John R Pierce wrote:
On 12/1/2017 11:32 AM, hw wrote:
So this would mean that the database (running on a different server) takes almost two times as much as foo --- which I would consider kinda excruciatingly long because it´s merely inserting rows into two different tables after they were prepared by foo and then processes some queries to convert the data.
The queries after importing may take like 3 or 5 minutes. About 4.5 million rows are being imported.
so you're missing about 25 minutes, and maybe 5 minutes is spent post processing, so thats 20 minutes spent in the data insertion?

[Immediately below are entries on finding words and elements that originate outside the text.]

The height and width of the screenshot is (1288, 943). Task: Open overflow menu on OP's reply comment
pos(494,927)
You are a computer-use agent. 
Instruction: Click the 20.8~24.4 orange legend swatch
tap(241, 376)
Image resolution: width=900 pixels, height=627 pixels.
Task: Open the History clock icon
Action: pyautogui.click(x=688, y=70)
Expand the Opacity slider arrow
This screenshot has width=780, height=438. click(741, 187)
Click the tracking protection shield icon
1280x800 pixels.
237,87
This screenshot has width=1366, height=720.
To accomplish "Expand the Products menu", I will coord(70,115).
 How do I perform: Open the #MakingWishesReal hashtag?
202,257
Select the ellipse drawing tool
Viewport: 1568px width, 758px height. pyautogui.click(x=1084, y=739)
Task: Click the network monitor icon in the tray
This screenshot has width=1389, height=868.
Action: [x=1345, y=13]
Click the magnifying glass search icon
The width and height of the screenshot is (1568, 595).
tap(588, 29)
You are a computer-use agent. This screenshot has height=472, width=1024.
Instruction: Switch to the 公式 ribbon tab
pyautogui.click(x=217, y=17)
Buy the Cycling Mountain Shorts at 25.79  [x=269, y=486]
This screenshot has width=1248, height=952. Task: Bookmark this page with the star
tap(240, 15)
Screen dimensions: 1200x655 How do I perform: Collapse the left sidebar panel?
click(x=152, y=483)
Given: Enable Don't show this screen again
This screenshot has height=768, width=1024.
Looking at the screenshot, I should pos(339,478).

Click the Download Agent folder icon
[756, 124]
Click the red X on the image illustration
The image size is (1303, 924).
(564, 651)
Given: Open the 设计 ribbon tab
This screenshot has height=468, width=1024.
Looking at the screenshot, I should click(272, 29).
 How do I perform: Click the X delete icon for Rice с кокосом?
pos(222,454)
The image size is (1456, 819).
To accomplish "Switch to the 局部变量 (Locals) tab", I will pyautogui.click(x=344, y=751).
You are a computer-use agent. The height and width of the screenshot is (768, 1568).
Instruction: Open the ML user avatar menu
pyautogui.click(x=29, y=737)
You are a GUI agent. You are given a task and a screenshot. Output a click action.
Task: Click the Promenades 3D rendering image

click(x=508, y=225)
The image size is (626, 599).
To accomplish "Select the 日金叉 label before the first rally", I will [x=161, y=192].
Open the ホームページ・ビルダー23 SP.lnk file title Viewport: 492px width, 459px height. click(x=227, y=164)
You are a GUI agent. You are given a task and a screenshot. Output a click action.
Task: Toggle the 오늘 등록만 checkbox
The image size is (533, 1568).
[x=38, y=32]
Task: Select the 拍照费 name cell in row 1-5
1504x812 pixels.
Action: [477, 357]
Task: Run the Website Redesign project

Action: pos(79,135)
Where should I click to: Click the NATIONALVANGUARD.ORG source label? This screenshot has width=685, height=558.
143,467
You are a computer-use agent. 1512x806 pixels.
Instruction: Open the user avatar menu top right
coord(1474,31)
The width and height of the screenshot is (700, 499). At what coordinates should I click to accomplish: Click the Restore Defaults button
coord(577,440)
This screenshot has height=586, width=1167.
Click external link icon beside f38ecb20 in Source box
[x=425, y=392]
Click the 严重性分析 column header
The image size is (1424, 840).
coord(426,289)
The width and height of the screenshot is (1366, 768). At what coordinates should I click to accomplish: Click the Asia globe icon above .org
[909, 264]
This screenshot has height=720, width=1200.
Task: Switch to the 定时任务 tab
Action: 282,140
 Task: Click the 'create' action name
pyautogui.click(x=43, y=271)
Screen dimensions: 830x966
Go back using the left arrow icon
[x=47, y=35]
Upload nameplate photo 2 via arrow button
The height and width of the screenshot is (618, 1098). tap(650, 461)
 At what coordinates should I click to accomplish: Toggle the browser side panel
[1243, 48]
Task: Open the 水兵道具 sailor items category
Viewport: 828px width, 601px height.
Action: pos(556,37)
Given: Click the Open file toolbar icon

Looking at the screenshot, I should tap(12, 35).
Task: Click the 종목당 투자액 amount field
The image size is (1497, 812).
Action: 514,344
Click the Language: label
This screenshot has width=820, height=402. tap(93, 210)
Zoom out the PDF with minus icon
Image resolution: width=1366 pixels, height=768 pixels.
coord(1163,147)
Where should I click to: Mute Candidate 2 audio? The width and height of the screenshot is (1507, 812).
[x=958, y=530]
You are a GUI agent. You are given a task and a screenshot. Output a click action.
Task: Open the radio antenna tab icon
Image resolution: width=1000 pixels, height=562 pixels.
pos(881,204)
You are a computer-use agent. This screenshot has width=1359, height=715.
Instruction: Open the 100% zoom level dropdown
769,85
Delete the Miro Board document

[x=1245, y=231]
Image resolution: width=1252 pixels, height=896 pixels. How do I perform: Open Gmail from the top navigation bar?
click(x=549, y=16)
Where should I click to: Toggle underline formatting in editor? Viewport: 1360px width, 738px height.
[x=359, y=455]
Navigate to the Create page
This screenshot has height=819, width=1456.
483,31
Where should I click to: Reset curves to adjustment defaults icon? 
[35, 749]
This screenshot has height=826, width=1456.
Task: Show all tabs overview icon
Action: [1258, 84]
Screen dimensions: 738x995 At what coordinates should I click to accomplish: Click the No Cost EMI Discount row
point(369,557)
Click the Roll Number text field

Yes, with the 15 minutes actually spent on foo spent on converting the fields and sending them to the server, which I think is pretty good.
inserting one row at a time? or in batches? remeber a database server is going to do commits after each transaction, which forces the data to be flushed to disk. 4.5 million seperate row transactions, yeah, I could see that taking some time, plus add that many network round trips, etcetc. if the db server just has a single SATA disk, you're doing 9 million committed writes combined to the two tables? 20 minutes for 9 million inserts, thats 7500 per second.
They are inserted one row at a time, during one transaction for each of the CSV files. I´d have to figure out how to insert them in batches, that might yet be faster. I could easily stack up 1000 rows or so and then insert them all at once, if that´s possible.